MAZAR-E-SHARIF, Afghanistan — An Afghan employee of an American organization in Afghanistan says the Taliban are blocking her and hundreds of other people from boarding charter evacuation flights out of Afghanistan.

The woman spoke to The Associated Press anonymously Tuesday, saying she feared for her safety if she is singled out by the Taliban.

The U.S. organization, Ascend, has worked for years with Afghan women and girls. The woman is among several hundred people, reportedly including American citizens and green card holders, who say they have been waiting in large residence halls and hotels for more than a week for permission to board waiting charter flights out of the northern city of Mazar-e-Sharif.

“We think we are in some kind of jail,” the woman told the AP.

She says the American citizens she has met in the group are vulnerable people in their 70s, parents of Afghan Americans in the United States.

Taliban officials say they will let people who have the proper passports and other documentation leave. Secretary of State Antony Blinken on Tuesday denied claims from Republican lawmakers that the situation in Mazar-e-Sharif amounted to a hostage-taking, after the U.S. government pulled its last troops and diplomats from the country last week.

The Afghan woman who talked to AP says her group has proper passports and visas, but the Taliban are blocking them from entering the airport. She says she went fleeing to the women’s side of her hotel last week when word spread that the Taliban were searching the would-be evacuees, and had taken some away.

“I am scared if they split us up and not let us leave,” she said. “If we can’t get out of here, something wrong will happen. And I am afraid of that.”

— By Ellen Knickmeyer in Oklahoma City

TEHRAN, Iran — Iran’s foreign minister in a phone conversation with former Afghan president Hamid Karzai said his country will keep its borders with Afghanistan open and will continue to trade with the country.

The Iranian Foreign Ministry’s website reported Tuesday that Hossein Amirabdollahian called for an Afghanistan free from war and terrorism.

The Iranian diplomat stressed the need for dialogue between all Afghan groups aimed at forming a government that reflects the country’s ethnicities.

The Taliban on Tuesday announced a caretaker Cabinet that paid homage to the old guard of the group, giving top posts to Taliban personalities who dominated the 20-year battle against the U.S.-led coalition and its Afghan government allies.

ISTANBUL — Turkish President Recep Tayyip Erdogan has given a cautious response to the Taliban’s new government.
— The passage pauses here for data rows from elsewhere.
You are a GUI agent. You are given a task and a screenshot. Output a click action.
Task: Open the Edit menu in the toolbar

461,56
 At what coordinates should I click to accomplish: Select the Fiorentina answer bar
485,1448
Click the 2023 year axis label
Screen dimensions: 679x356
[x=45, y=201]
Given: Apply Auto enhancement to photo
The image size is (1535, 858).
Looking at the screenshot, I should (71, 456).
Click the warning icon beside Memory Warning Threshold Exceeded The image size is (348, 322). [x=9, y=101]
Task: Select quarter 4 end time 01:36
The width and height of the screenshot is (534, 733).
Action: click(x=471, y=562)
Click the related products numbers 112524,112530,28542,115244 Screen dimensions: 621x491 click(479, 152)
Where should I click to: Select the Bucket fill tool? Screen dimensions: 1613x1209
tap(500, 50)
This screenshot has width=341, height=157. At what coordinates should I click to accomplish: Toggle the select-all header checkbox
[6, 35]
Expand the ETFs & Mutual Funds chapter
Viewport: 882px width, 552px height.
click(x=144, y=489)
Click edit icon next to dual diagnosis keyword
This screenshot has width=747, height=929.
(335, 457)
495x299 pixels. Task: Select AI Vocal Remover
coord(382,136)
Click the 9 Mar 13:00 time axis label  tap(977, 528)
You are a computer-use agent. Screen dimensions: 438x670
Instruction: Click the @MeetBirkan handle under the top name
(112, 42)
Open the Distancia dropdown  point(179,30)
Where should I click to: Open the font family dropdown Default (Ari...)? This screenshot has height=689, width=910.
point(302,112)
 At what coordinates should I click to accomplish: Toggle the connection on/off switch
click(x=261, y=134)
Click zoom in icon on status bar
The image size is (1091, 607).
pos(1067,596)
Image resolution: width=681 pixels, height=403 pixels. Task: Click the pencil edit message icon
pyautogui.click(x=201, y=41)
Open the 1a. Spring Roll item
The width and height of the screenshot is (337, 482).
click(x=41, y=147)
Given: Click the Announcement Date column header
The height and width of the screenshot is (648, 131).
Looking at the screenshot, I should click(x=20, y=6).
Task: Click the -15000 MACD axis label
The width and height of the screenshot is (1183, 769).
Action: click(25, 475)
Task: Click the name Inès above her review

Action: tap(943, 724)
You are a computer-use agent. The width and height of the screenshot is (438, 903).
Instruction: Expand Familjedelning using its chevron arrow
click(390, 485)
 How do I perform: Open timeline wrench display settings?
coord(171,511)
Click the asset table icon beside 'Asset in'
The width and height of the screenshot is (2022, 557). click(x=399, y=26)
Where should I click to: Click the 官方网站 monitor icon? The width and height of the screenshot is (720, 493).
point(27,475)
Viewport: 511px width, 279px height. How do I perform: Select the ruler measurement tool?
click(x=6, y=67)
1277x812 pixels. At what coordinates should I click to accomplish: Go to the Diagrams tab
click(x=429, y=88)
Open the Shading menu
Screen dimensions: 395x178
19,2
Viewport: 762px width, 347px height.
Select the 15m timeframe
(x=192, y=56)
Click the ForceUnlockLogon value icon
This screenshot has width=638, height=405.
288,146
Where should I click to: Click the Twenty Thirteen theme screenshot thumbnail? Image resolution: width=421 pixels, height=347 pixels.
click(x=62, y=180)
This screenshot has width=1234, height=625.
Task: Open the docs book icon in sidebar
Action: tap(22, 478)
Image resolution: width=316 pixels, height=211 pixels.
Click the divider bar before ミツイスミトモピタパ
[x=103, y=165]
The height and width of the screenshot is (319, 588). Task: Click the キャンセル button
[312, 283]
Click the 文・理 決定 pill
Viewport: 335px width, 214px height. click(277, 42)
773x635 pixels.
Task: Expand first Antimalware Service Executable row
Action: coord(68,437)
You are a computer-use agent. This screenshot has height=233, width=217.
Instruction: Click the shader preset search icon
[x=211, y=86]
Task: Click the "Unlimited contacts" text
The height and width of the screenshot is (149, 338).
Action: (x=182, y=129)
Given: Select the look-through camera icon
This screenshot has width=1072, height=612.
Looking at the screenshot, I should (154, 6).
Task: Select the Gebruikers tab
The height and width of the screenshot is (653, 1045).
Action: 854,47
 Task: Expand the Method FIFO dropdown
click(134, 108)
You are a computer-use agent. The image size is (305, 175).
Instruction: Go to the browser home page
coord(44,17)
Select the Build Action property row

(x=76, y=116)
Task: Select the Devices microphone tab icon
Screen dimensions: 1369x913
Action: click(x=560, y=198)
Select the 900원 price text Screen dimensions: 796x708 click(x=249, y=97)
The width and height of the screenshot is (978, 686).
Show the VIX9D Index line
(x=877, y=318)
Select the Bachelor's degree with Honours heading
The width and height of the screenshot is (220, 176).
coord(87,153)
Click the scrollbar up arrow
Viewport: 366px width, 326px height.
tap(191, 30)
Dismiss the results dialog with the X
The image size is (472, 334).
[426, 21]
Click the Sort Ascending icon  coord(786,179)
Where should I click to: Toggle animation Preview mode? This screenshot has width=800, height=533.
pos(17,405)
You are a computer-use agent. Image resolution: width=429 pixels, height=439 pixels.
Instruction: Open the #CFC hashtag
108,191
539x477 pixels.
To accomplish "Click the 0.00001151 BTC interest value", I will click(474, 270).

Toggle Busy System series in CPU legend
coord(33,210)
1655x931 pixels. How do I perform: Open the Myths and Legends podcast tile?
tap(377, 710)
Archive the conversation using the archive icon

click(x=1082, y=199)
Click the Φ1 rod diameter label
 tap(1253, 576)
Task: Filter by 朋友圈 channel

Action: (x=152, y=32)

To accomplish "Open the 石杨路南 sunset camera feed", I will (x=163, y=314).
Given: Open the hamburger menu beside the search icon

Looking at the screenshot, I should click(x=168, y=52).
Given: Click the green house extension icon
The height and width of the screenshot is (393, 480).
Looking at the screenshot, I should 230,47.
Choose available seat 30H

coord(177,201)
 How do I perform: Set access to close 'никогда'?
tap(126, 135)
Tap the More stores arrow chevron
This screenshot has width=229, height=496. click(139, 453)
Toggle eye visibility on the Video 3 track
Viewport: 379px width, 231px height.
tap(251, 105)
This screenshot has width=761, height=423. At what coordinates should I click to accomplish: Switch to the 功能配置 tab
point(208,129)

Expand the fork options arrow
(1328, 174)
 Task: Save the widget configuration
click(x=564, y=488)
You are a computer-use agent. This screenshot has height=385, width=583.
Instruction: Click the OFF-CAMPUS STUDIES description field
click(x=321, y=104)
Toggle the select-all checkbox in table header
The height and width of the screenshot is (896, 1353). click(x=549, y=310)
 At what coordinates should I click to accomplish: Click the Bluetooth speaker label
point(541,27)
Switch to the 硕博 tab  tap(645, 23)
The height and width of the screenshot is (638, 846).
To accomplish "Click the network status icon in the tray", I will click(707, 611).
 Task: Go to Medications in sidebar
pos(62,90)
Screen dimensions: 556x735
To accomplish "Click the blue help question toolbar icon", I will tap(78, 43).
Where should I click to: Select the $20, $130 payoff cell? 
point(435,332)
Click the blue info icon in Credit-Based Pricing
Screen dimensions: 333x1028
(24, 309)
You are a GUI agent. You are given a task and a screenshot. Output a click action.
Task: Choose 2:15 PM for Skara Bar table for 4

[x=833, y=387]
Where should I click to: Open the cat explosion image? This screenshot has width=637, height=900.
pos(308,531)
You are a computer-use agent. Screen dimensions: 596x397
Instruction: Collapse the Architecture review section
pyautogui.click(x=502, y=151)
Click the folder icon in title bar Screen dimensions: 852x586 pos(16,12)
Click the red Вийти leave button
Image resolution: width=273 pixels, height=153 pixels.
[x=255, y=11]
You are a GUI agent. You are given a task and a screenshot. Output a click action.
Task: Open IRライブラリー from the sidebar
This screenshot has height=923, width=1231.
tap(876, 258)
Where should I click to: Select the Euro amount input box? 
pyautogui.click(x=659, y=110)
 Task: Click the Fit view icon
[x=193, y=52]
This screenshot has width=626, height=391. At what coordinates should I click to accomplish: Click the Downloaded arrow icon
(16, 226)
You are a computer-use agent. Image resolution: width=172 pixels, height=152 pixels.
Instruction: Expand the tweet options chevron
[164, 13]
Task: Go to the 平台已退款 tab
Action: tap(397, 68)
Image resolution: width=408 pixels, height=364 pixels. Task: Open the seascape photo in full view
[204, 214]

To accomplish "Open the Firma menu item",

He said at a news conference with Democratic Republic of Congo President Felix Tshisekedi in Ankara: “It’s difficult to call it permanent but an interim Cabinet has been announced.”

“We do not know how long this interim cabinet will continue. It is our duty to follow this process carefully at this time,” he said.

Turkey has expressed its desire to help Afghanistan after decades of conflict. Turkish and Qatari technicians are working to return Kabul airport to full operations. However, Turkey’s call for it to provide security for the airport has been turned down by the Taliban.

KABUL, Afghanistan — The Taliban have fired gunshots to disperse a rally on Tuesday in Kabul and arrested several Afghan journalists who were covering the demonstration, witnesses and Afghan media outlets said.

The protest began outside the Pakistan Embassy in the Afghan capital to denounce what the demonstrators allege as Pakistan’s interference in Afghanistan, especially Islamabad’s alleged support for the latest Taliban offensive that routed anti-Taliban fighters in Panjshir province.

Posts on social media demanded the release of the arrested reporters.

An Afghan journalist who was among those detained and who was later freed told The Associated Press he was punished by the Taliban. “They made me rub my nose on the ground and apologize for covering the protest,” he said, speaking on condition of anonymity for fears for his safety. “Journalism in Afghanistan is getting harder,” he added.

Afghanistan’s TOLOnews TV channel said its cameraman Wahid Ahmadi was among those arrested.

Since taking control of Afghanistan last month, there have been reports of Taliban beating and threatening journalists. In one known case, the German broadcaster Deutsche Welle said Taliban fighters going door to door in a hunt for one of its journalists shot and killed a member of his family and seriously injured another.

— By Tameem Akhgar in Istanbul

KABUL, Afghanistan — Afghans with valid visas and passports stranded in the northern city of Mazar-e-Sharif and waiting to take chartered evacuation flights out of the country will be allowed to leave, a Taliban official at the city’s international airport said Tuesday.

Mawlawi Hafiz Mansour said the majority of Afghans waiting to take one of four evacuation flights have neither valid visas nor passports. The Taliban have said only Afghans with passports and valid visas would be allowed to leave.

Mansour did not provide a breakdown of the numbers of those with valid documents and those without.

Speaking from Qatar, U.S. Secretary of State Antony Blinken also said the Taliban have given assurances of safe passage for all seeking to leave Afghanistan with proper travel documents. He said the United States would hold the Taliban to that pledge.

The U.S. is under pressure to help the remaining Americans and green card holders leave Afghanistan, and it has promised to work with the Taliban to do that.